Почему начали не с «этой работы», а с Сандармоха?
— Согласно плану экспедиции на территории Республики Карелия, — процедила Усманова.
«Ни одного документа не представлено»
Все участники конференции говорили о том, что экспедиции в Сандармох еще будут. Для большей объективности — с участием финской стороны.
— Могу вам доложить, что мы провели переговоры с финской стороной, — объявил профессор Веригин. — Командир поискового отряда Пекка Мойланен выразил желание, согласие принимать участие в экспедиции.
С помощью финских коллег «Новая» обратилась к господину Мойланену с вопросом, действительно ли он готов работать с российскими поисковиками в Сандармохе, искать красноармейцев, расстрелянных финнами?
«Информация не соответствует действительности, — ответил Пекка Мойланен. — Мы работаем с русскими поисковыми отрядами только в регионах Алакуртти, Салла, Канталахти».
Пока известно, что и экспедиция-2018 проходила при странных обстоятельствах. Ни в прошлом году, ни теперь РВИО не смогло предъявить ни одного документа, разрешающего раскопки на территории памятника культурного наследия. А статус объекта, согласно закону, предполагает оформление массы бумаг — проектов, экспертиз и согласований. Прежде представители РВИО уверяли, что раскопки не велись на территории самого памятника. Однако «Новая» еще тогда фиксировала геолокацию каждой выкопанной ямы: все они оказались именно в границах урочища.
Депутат Законодательного собрания Карелии Эмилия Слабунова трижды направляла запросы в прокуратуру — республиканскую и генеральную.
— Но ни одного документа не было представлено, — сказала она на пресс-конференции. — Никто не видел ни одного документа.
В феврале этого года Слабунова посылала запрос уже в само военно-историческое общество. Просила сообщить о результатах экспедиции 2018 года. По состоянию на начало июня ответа нет.
— Очень сожалею, но к нам не приходил этот запрос, — очень правдоподобно расстроилась Усманова. — Не знаю, по какой причине произошел сбой.
Как будут оформляться документы для предполагаемой будущей экспедиции — непонятно. На пресс-конференции министр Лесонен заверил журналистов, что никто не планирует ради упрощения поисковых работ понижать охранный статус Сандармоха как памятника. Однако Эмилия Слабунова передала «Новой» копию письма главы Карелии Артура Парфенчикова на имя главы президентского Совета по правам человека Михаила Федотова. В нем сказано, что памятник регионального значения Сандармох «полностью соответствует виду объектов культурного наследия «достопримечательное место». Это означает, что охранный статус Сандармоха все-таки может быть понижен.

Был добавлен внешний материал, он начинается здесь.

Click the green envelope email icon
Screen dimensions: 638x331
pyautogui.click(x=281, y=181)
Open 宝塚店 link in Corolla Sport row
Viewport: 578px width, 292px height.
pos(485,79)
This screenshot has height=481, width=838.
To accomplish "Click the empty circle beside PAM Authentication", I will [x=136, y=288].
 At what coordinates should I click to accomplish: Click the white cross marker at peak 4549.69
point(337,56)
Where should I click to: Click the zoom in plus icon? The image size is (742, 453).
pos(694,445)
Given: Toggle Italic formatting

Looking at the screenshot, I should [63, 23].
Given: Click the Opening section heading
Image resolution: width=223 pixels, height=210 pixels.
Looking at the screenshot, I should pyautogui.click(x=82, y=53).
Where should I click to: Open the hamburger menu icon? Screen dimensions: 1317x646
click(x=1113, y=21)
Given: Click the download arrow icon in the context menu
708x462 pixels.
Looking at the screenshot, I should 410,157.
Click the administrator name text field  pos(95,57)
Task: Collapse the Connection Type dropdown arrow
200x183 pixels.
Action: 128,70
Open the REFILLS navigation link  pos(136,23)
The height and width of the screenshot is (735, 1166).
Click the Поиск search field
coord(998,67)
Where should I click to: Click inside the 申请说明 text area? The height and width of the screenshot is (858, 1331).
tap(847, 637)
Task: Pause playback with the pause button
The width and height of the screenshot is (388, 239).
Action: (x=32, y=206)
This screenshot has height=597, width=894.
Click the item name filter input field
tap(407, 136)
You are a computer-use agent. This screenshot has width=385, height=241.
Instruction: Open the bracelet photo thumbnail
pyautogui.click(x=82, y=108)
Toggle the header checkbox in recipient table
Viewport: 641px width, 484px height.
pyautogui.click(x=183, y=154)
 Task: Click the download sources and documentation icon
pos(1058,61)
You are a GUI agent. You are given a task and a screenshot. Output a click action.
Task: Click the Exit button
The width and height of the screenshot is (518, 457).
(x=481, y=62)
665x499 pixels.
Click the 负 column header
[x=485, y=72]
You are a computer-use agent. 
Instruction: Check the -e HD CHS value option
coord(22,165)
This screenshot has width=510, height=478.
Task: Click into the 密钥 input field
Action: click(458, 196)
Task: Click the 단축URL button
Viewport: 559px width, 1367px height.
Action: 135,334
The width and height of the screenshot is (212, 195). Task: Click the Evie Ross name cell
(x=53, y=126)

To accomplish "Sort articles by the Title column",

Памятная доска в Сандармохе. Фото: Ирина Тумакова/«Новая газета»
В прошлом году, как уверяли военные-историки, работы начинались не по их инициативе, а по просьбе Медвежьегорского краеведческого музея, на чьем балансе находится Сандармох. Директор музея Сергей Колтырин будто бы направил запрос в республиканское министерство культуры, просил «установить границы захоронений». А уж там позвали на помощь РВИО и его поисковиков. Министерством культуры республики и региональным отделением общества, напомним, руководит один человек — Алексей Лесонен.
Сам Колтырин рассказывал «Новой», что вовсе не просил тревожить Сандармох.
— Инициатором раскопок было министерство культуры Карелии, — говорил он в прошлом году. — Они обратились ко мне с письмом, чтобы я подготовил обращение: определить границы захоронения. Хотя у нас есть документы по границам, границы были определены еще в 2001 году.
Колтырин добавил тогда, что не верит в версию об узниках финских лагерей. Но спорить с начальством не хочет. «Я боюсь судьбы Дмитриева», — признался он.
Историк Юрий Дмитриев с 2016 года находится под стражей, его обвиняют в педофилии. Вскоре после раскопок Сергею Колтырину предъявили ровно такое же обвинение. В Сандармохе были два человека, которые могли отстаивать его с документами в руках. Оба нейтрализованы одинаковым способом. Опровергать военных-историков теперь некому.